Elle a pour nom Abi — diminutif d’Abimagique. Elle est volupté, sensualité, violence aussi, parfois. Le monde court à sa perte, elle en est convaincue, maiselle dit avoir le pouvoir de sauver ce qui peut l’être… Elle est impénétrable. Possible qu’elle soit Cybèle, Magna Mater, femme sorcière tellurique. Possible aussi que le temps soit venu ; celui du sacrifice…

Mon avis : C’est toujours un plaisir de se lancer dans la lecture d’une œuvre inédite ou pas de Lucius Shepard  . Mais un « truc » surprendra le lecteur, connaisseur ou pas de son œuvre : l’usage de la deuxième personne du singulier. Oui, lecteur, TU es interpellé en permanence par le narrateur qui TE raconte TON histoire, tous ces événements presque ordinaire au début et qui deviennent de plus en plus étranges au fil des pages. C’est original. Ça nous change du JE de beaucoup d’auteurs contemporains et du IL des plus anciens. Le JE donne un côté « journal intime » au récit, mais, parfois, le présent gâche tout par l’impossibilité dans laquelle se trouve l’auteur de raconter son histoire au fur et à mesure. La troisième personne du singulier lève cette difficulté mais donne au lecteur un rôle de spectateur. Certains auront donc du mal à s’identifier au personnage. Le TU résout ces deux problèmes : le narrateur TE raconte ce qu’il T’arrive au fur et à mesure des événements. Une bonne idée à laquelle il n’est pas facile de s’habituer.

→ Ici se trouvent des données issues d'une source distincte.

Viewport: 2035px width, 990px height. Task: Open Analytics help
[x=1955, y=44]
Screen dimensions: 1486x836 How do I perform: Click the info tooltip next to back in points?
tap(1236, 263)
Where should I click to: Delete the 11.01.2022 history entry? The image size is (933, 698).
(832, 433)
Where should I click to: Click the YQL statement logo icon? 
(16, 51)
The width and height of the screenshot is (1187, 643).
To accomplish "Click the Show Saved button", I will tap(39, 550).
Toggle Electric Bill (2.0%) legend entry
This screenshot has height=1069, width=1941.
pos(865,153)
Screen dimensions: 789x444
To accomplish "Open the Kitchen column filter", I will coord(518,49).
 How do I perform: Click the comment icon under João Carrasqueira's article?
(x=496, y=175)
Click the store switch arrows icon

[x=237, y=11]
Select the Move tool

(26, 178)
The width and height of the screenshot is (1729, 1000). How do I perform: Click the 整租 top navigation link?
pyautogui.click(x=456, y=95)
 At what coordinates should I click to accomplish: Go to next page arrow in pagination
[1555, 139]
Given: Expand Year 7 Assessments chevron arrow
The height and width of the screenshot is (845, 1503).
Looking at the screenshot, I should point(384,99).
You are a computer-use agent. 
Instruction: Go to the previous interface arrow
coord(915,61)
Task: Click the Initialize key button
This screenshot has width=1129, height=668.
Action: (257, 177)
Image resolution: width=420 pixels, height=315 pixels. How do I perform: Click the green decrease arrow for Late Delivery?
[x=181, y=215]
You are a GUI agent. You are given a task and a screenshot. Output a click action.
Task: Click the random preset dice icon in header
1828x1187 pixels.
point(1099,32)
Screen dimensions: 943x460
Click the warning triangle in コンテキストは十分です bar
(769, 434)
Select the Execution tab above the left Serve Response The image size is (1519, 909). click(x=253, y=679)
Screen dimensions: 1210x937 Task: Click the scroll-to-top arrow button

Et l’histoire ? me direz-vous. Elle est des plus étranges et superbement bien racontée. Je dois dire qu’au final, habitué au TU, j’aurais voulu qu’elle continue, que Lucius ne nous laisse pas sur la route de l’aéroport et nous raconte aussi ce qu’il advient de son héros dans ce qu’il nous a promis dans les dernières pages de cette novella.

En bref : À lire absolument même si ce TU peut être dérangeant. On finit par s’y faire.